(303d) Characterization of Distributive Mixing Elements and Effect of Downstream Conveying Elements in Twin Screw Granulation

Twin screw granulation (TSG) is rapidly gaining interest from the pharmaceutical industry because of the flexibility in equipment design, ability to vary throughput and short product residence times. In TSG, the screw design and configuration strongly influences granule properties. This paper presents mechanistic studies performed on a Thermo-Fisher 16 mm granulator to elucidate the granule growth mechanisms for different configurations with kneading elements (KEs) and distributive mixing elements (DMEs), and downstream conveying elements in the extended setups. Measured granule properties were granule size distribution (GSD), shape, percent porosity, and liquid distribution (LD).
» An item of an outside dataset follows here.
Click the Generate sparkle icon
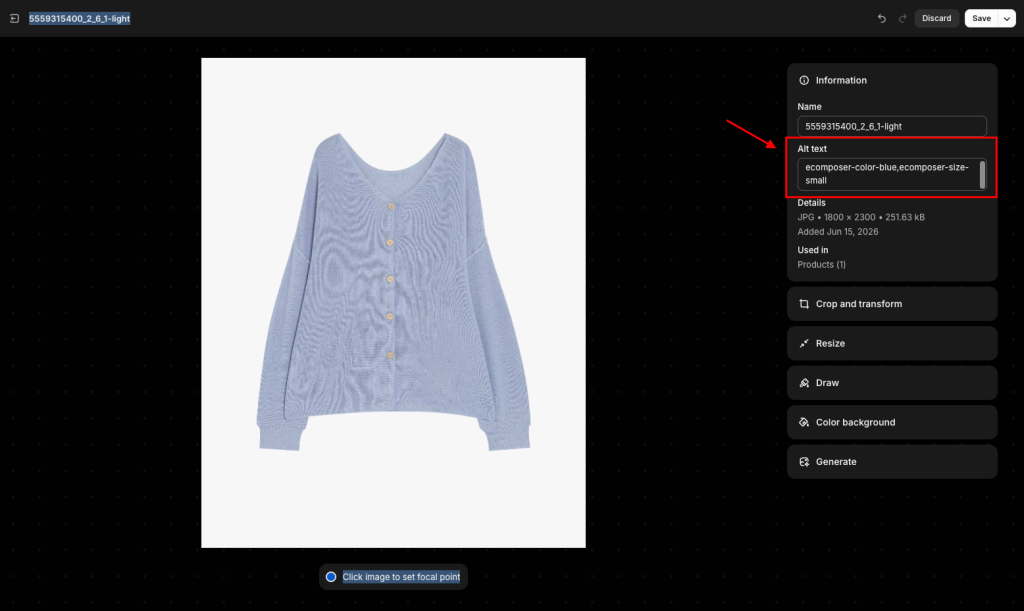 [x=804, y=462]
Granulation rate processes were studied in the distributive mixing elements (DME) of a twin screw granulator through characterization of resulting granule attributes. The screw configuration was varied by changing the orientation (forward versus reverse) and the placement of the elements (adjacent versus spaced). A model placebo formulation was used in the study. Regardless of the screw configuration, DME generated granules through breakage of large wet agglomerates from the conveying section and layering of un-granulated fines. The reverse orientation produced superior granule size distribution with improved liquid distribution attributes compared to the forward orientation.

To elucidate the effect of downstream conveying elements (CEs) on granule attributes, experiments were performed using three different screw lengths of the TSG. For each length of the screw, three different screw configurations were used: CE only and CEs in combination with 3 or 7 KEs. In the KE configured design, KEs were used with a 90º advance angle between successive KEs. At low liquid to solid ratio (L/S) values, the GSDs obtained for the three different screw lengths are similar (within experimental error). At high L/S values breakage of lumps (larger than 3mm) and layering of fines were observed with the addition downstream CEs. Addition of some downstream CEs resulted in improved GSD and LD, while further addition of downstream CEs gave similar GSDs within experimental error. This indicates that breakage and layering occur quickly and there is an optimal length of downstream CEs. LD results support these hypotheses as LD improves (with more liquid in fines and less liquid in lumps) with the addition of some CEs but becomes worse upon the addition of further downstream CEs.